Depuis que l'homme est homme et qu'il se prend pour un oiseau, il a toujours cherché des moyens plus ou moins malins de s'arracher à la gravité terrestre. Les sauteurs à skis les premiers: personne n'a poussé aussi loin la quête monomaniaque de portance, en soupesant chaque mouvement du corps, chaque gramme de chair, chaque millimètre de tissu.
Il y a eu beaucoup de triche, fatalement (puisque l'homme est homme), et il y en aurait encore. C'est ce que laisse entendre le légendaire Janne Ahonen, homme-oiseau devenu poivrot (selon ses propres mots). Le Finlandais publie ces deux photos sur Instagram:
Ahonen assure que sa vieille tenue rouge atteignait «la taille maximale autorisée par le règlement», voire un chouilla de plus, insinue-t-il. «Je ne sais pas comment est fabriquée la bleue, mais ce que je sais, c'est que soit les contrôles modernes sont à côté de la plaque, soit les sauteurs de mon époque et moi-même étions vraiment stupides.»
Ce message est relayé par l'ancien sauteur olympique Sylvain Freiholz, aujourd'hui consultant sur la RTS:
A Pékin, la la Fédération Internationale de ski (FIS) avait disqualifié cinq athlètes dans le concours par équipes, au motif de «combinaisons non conformes». Or ces mêmes combinaisons n'avaient soulevé aucune étonnement quelques jours plus tôt, dans les épreuves individuelles. Les contrôles modernes sont-ils versatiles?
Sur le fond, la démarche est imparable: la FIS veut éviter que le saut à ski devienne du wingsuit. Dans le règlement interne, la combinaison est rigoureusement calibrée de la tête aux pieds, en passant par les sous-vêtements. Des contrôles aléatoires en vérifient l'épaisseur, la perméabilité, mais aussi, surtout, les coutures.

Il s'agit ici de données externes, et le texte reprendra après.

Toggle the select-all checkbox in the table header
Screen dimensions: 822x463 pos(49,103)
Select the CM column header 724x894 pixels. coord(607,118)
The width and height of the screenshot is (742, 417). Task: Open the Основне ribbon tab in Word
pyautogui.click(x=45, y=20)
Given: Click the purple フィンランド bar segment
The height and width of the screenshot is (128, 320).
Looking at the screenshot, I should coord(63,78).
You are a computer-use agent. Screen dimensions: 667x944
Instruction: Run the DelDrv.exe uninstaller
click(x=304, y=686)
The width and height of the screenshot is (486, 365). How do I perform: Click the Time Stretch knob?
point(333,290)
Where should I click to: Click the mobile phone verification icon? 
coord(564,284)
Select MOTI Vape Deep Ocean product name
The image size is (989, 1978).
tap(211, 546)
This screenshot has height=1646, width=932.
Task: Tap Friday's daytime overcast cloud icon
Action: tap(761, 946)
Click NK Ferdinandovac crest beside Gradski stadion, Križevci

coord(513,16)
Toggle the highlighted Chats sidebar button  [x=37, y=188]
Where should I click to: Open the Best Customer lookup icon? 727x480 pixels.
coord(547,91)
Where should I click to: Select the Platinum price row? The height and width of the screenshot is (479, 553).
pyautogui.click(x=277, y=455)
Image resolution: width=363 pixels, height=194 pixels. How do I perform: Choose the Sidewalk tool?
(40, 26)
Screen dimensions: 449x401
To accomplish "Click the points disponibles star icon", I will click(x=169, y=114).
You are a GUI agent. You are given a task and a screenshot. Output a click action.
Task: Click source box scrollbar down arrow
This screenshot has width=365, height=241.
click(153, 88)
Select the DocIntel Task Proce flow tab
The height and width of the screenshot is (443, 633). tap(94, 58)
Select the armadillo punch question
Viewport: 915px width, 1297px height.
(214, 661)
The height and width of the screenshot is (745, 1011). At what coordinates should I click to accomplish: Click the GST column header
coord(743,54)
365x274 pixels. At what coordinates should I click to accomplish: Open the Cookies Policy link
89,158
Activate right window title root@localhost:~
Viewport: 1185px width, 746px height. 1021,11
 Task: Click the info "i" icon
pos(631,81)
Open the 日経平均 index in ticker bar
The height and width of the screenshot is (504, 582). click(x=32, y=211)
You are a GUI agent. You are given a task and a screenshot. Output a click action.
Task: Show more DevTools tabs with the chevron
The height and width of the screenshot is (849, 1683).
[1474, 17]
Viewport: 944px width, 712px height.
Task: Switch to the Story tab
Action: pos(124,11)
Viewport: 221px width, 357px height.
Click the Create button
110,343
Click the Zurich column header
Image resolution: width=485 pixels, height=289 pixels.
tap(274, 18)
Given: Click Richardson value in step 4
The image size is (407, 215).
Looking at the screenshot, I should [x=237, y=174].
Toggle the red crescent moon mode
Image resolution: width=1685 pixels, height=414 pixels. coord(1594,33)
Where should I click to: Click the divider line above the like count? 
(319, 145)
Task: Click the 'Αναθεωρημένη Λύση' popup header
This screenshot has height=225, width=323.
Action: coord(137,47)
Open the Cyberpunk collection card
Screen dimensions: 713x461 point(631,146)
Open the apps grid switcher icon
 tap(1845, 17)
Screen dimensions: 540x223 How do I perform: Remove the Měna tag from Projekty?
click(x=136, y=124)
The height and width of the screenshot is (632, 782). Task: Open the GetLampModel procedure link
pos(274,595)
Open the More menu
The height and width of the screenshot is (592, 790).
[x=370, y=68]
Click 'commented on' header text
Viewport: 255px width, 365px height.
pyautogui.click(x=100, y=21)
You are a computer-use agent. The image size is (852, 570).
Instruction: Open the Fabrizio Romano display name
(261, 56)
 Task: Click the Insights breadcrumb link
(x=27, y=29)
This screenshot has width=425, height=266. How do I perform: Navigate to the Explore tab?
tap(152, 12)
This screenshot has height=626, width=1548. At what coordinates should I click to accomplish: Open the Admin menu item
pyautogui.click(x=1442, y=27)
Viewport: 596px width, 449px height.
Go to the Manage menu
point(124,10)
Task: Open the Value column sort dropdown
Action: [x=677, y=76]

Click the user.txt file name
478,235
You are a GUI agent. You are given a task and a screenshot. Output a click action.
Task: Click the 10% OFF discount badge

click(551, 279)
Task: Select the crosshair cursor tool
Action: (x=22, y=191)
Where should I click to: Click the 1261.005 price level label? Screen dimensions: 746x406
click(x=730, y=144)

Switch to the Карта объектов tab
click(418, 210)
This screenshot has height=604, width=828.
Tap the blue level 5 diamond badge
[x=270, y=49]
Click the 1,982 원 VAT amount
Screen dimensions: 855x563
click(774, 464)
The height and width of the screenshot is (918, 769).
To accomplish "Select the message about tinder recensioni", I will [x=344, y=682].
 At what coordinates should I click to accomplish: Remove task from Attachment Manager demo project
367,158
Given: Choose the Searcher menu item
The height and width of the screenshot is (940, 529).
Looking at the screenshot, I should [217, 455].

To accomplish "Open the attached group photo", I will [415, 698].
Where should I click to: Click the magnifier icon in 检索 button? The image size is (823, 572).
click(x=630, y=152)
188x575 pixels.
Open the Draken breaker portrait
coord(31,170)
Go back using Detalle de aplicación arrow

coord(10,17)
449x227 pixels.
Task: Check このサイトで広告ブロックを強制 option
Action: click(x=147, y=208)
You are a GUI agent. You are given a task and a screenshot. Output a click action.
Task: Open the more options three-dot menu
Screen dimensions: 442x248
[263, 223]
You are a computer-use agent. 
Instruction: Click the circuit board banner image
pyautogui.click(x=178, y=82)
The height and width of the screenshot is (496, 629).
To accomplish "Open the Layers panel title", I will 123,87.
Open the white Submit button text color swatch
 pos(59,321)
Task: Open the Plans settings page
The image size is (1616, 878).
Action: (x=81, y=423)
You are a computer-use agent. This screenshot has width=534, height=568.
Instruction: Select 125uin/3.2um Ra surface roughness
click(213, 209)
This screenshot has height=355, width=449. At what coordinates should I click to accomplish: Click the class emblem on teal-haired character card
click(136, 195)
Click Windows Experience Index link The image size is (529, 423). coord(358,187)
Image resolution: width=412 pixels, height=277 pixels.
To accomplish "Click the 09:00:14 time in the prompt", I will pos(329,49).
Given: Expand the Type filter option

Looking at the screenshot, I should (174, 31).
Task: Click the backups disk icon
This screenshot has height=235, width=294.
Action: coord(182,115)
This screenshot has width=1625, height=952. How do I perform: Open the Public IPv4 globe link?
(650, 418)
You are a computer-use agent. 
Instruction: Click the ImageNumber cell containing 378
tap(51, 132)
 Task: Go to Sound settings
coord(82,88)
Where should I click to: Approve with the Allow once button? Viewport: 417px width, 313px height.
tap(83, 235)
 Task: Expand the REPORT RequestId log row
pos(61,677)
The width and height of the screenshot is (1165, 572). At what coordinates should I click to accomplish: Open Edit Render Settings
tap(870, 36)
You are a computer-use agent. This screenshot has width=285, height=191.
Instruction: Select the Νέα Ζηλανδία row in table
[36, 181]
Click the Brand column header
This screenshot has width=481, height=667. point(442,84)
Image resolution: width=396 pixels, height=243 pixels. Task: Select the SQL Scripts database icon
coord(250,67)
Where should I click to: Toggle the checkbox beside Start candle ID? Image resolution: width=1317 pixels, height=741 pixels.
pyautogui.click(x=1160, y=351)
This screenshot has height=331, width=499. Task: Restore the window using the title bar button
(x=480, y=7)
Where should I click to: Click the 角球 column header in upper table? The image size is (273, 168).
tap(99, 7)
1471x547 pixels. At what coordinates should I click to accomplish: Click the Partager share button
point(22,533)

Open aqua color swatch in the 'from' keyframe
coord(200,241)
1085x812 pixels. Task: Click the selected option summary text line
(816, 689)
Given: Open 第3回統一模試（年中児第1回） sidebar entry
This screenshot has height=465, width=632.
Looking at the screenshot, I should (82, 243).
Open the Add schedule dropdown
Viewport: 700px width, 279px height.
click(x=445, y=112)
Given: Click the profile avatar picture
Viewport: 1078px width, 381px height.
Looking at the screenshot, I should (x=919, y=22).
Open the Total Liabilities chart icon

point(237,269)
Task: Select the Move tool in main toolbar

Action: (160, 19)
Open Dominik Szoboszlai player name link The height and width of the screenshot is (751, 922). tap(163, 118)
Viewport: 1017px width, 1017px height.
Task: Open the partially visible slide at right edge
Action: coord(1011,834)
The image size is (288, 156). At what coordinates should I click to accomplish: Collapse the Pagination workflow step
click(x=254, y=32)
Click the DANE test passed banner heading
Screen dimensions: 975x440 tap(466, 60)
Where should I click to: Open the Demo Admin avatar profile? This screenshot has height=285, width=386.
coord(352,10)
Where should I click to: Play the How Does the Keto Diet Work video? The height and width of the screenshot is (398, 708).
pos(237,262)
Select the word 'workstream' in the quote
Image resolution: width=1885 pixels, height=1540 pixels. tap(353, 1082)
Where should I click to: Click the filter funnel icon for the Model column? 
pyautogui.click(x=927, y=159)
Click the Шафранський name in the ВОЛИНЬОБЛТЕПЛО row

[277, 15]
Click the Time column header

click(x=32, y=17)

C'est tout le problème que posent certains sauteurs à la virilité suspecte: «Si la longueur entre le sol et l'entrejambe est inférieure à celle mesurée en début de saison, c’est qu’il y a plus de tissu que normalement et donc plus de portance, ce qui est un avantage pour le skieur, surtout avec du vent», explique Caroline Espiau, ancienne couturière des équipes de France, sur francetvinfo.fr .
Son collègue Christian Hoffelinck reconnaît que «tout le monde joue constamment avec la limite autorisée. Il n’y a pas beaucoup de combinaisons qui se plient au règlement». Pour quelques centimètres de tissu, la différence en vol peut atteindre cinq à six mètres, selon les spécialistes. Ce n'est pas par coquetterie que les fédérations engagent des couturiers.
La confection des combinaisons est d'autant plus poussée depuis que le poids des sauteurs, lui, ne fait pas un pli. Aujourd'hui, la longueur des skis est déterminée à partir de l'indice de masse corporelle (IMC), afin d'ajouter du poids à quiconque serait tenté de trop en perdre. Anorexie, drogue, alcoolisme... Le saut à ski avait un vrai problème de conscience, à envoyer dans les nuages, le ventre vide et noué, une meute d'anges efflanqués. «Sur le chemin du buffet, nous passions aux toilettes pour vomir», témoignait encore Ahonen.
Conclusion: si certaines combinaisons paraissent aujourd'hui trop amples, ce n'est pas parce que les sauteurs ont maigri. Mais bien parce que l'homme reste un drôle d'oiseau.